→ **PASSAGE FOURNI**:
● ● ●

10.9 Touchant l’exécution de M. Ashby, le Comité rappelle sa jurisprudence selon laquelle, toute violation éventuelle des droits énoncés par le Pacte mise à part, l’État partie commet un manquement grave à ses obligations au titre du Protocole facultatif si ses actes ont pour effet d’empêcher ou de rendre inopérant l’examen par le Comité d’une communication faisant état d’une violation du Pacte, ou de faire en sorte que son examen par le Comité soit controversé et que l’expression des constatations soit inutile et futile[8]. Par son attitude, l’État partie a manqué de manière choquante à l’obligation de faire preuve de la plus élémentaire bonne foi à l’égard du Pacte et du Protocole facultatif.

● ● ●

→ **DONNÉES DISPONIBLES**:
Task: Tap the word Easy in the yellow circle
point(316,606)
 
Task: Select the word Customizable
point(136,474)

● ● ●

→ **TÂCHE ÉNONCÉE**:
Rédigez la suite du passage sur l'exécution de M. Ashby, en reprenant après sa dernière phrase. La liste est un matériau distinct du passage sur l'exécution de M. Ashby.

→ **RÉPONSE ATTENDUE**:
10.10 Le Comité estime que l’État partie a agi en violation des obligations contractées en vertu du Protocole en procédant à l’exécution de M. Ashby avant que le Comité puisse achever l’examen de la communication et formuler ses constatations. L’État est particulièrement inexcusable d’avoir agi ainsi alors que le Comité lui avait demandé, en vertu de l’article 86 du règlement intérieur, de ne pas procéder à l’exécution. Agir au mépris du règlement intérieur, en prenant des mesures irréversibles, notamment en procédant à l’exécution de la victime présumée, porte atteinte à la protection conférée par le Protocole facultatif aux droits énoncés dans le Pacte.
11. Le Comité des droits de l’homme, agissant en vertu du paragraphe 4 de l’article 5 du Protocole facultatif se rapportant au Pacte international relatif aux droits civils et politiques, est d’avis que les faits dont il est saisi font apparaître des violations des paragraphes 1 et 2 de l’article 6 et des paragraphes 3 c) et 5 de l’article 14.
12. Conformément au paragraphe 3 de l’article 2 du Pacte, M. Ashby aurait eu droit à un recours utile, afin, en premier lieu, d’avoir la vie sauve. Une indemnisation adéquate devrait être accordée aux membres survivants de sa famille.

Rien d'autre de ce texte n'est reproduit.